Celebrate Each Child's Success
If I had only one child, I might be inclined to feel either elation or despair at my success or my failing. But because I don’t have only one child, I can see that I shouldn’t project my sons’ abilities onto myself. Each of them is on his own journey.
What would be a better choice would be to celebrate my sons for their successes. Even though I don’t always succeed, I’m trying to celebrate the speed-reading of one son and keep him in books. And I celebrate the incremental victories of another son, rejoicing with him when he remembers that “of” says /uv/ and not /off/.
I can celebrate that I get to be the one to see the joy of living and the perseverance, that I get to be the one to encourage and spur on.
And that’s my hope for you, too—that you would be grateful for where you and your children are, without respect to where they “should” be.
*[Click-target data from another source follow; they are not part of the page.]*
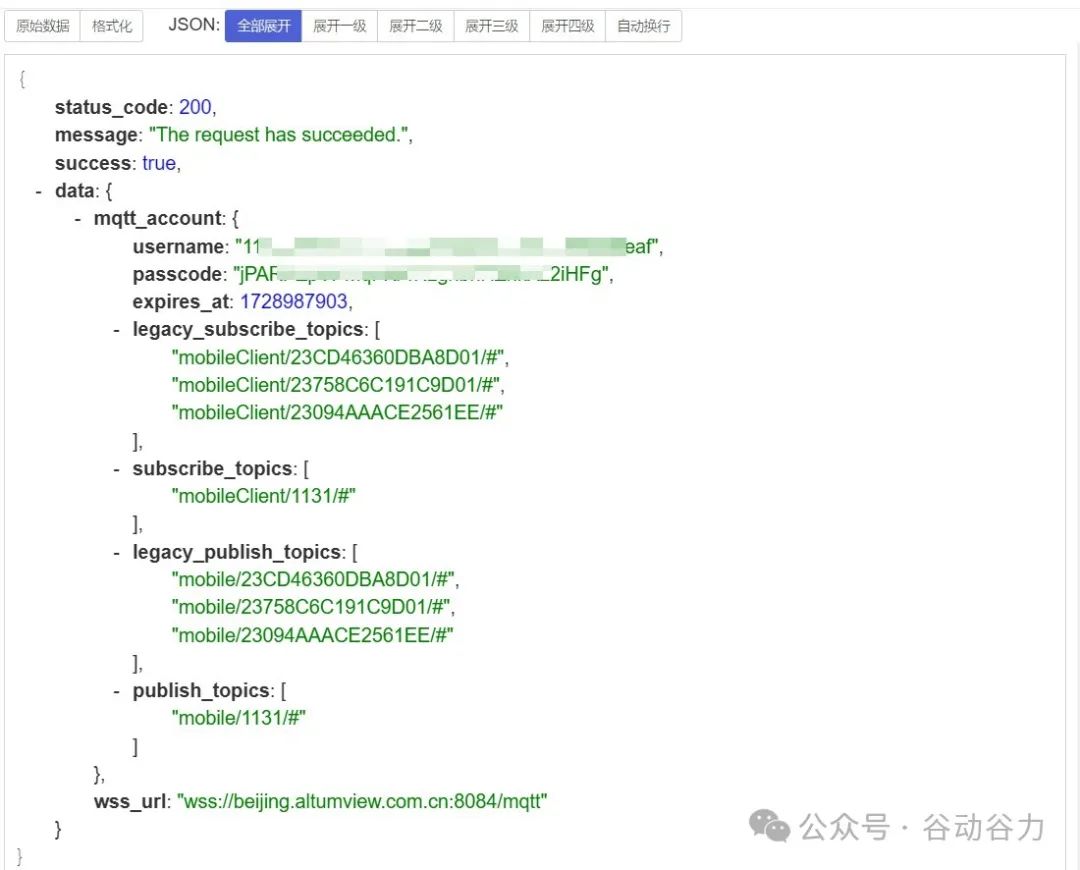Viewport: 1080px width, 870px height.
Task: Select 展开二级 to expand two levels
Action: click(415, 26)
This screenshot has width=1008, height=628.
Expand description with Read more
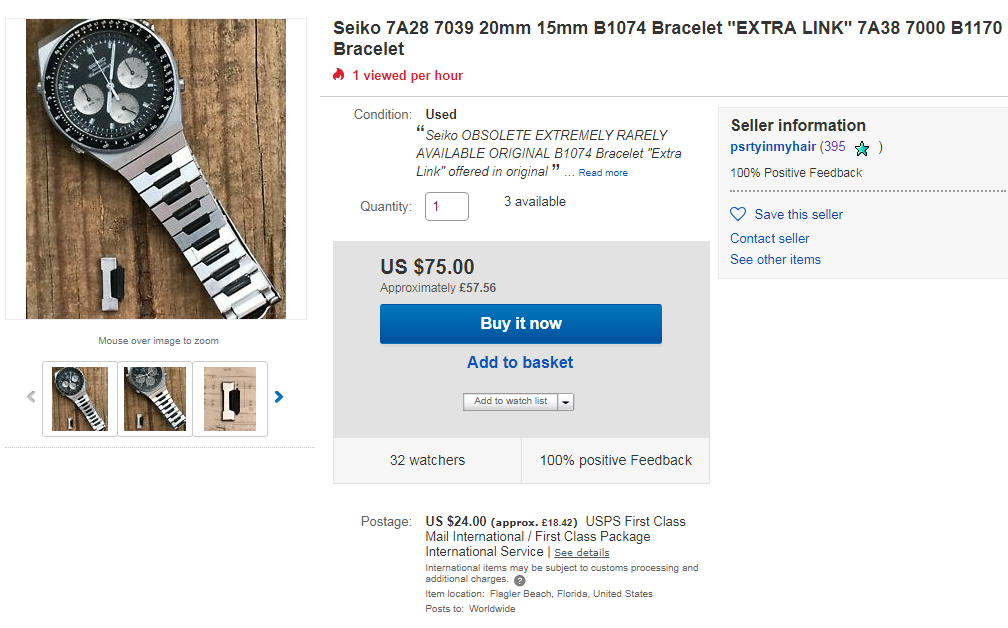[603, 172]
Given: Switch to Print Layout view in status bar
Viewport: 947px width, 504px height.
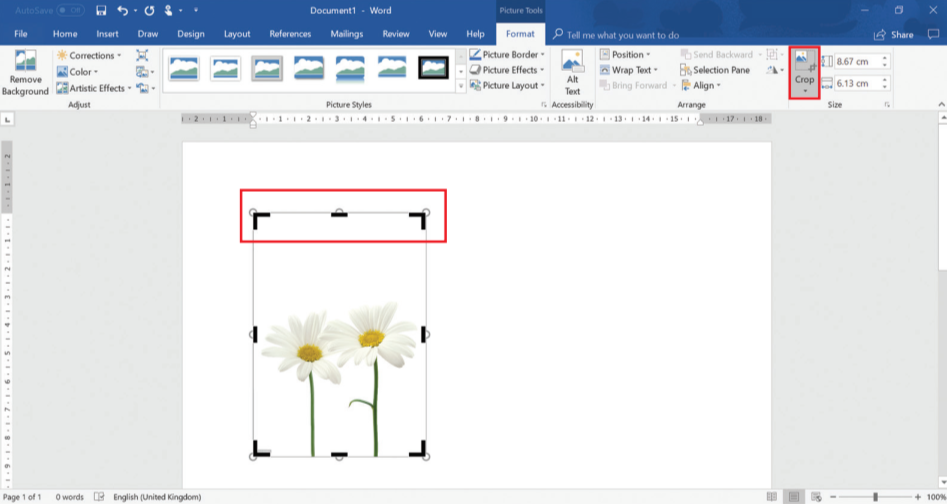Looking at the screenshot, I should 793,497.
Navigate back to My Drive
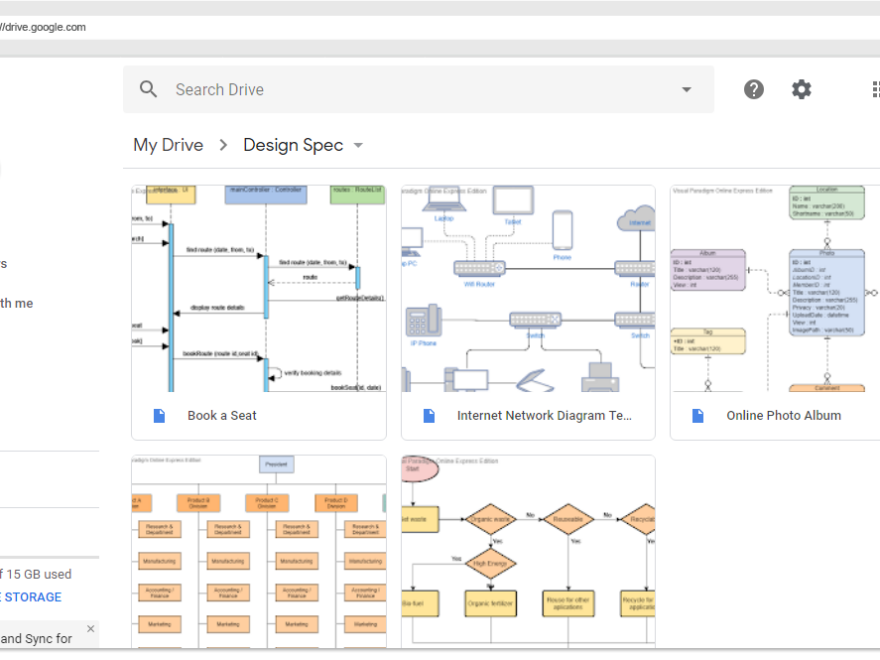This screenshot has height=660, width=880. pos(168,145)

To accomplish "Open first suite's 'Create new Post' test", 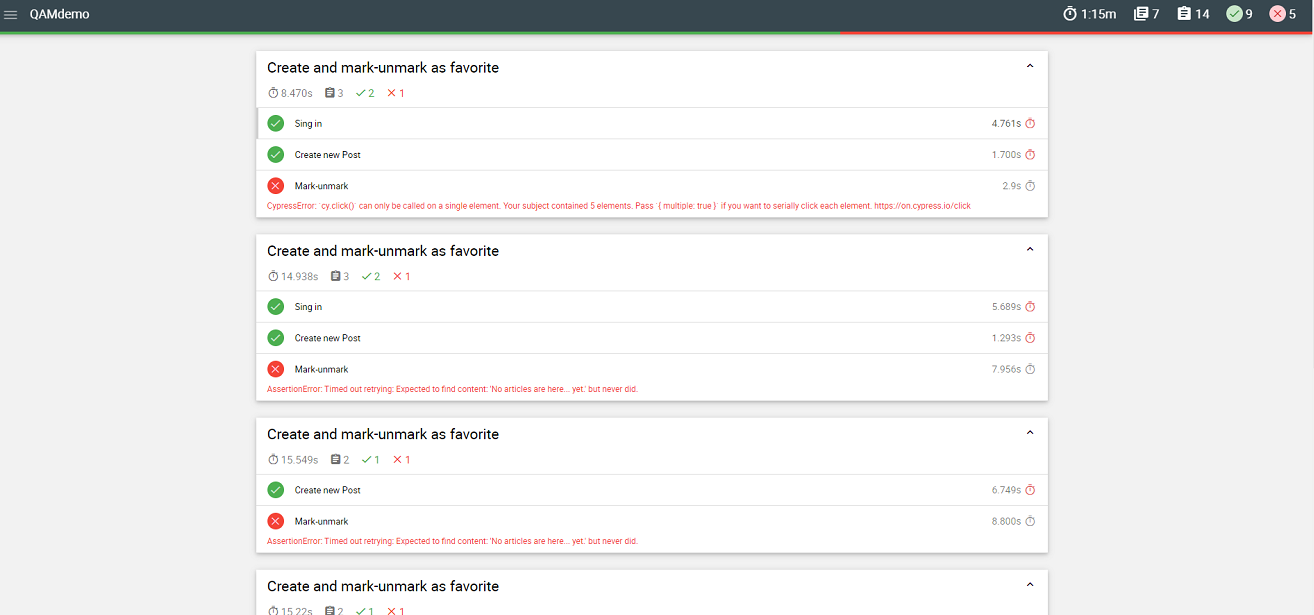I will tap(327, 155).
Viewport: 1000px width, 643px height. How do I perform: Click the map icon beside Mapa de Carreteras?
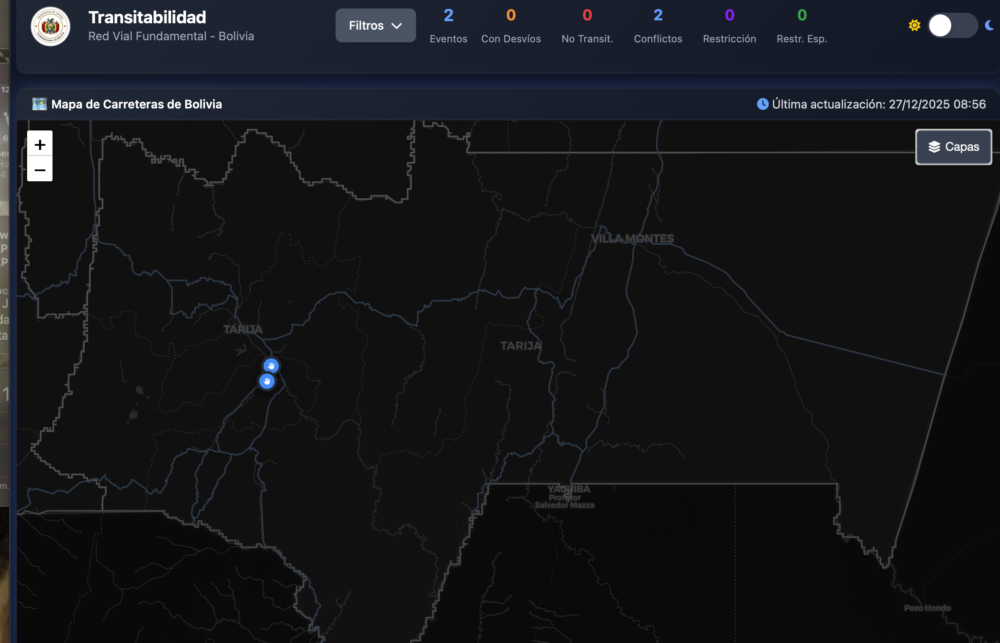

That you work with your children to master the spelling and the reading and the math and the writing, and whether they go through the materials by flying or plodding, that you get to be with them as they go.
Christ Has Set Us Free to Live a Free Life
We’re human, which means we’re imperfect. And so we can beat ourselves up in so many ways.
But the words of Paul in Galatians 5:1 keep running through my mind: “It is for freedom that Christ has set us free,” or “Christ has set us free to live a free life.”
And I realize that this is talking about how we are not under the law but under grace.
And yet … I keep thinking about freedom! The freedom I want to enter into, the freedom I want for my friends and loved ones. If it were easy to live in freedom, Paul wouldn’t have had to remind the Galatians of truth. But it’s not easy. We need reminders.
Homeschooling is a great journey to be on. May you enter into the freedom to enjoy it.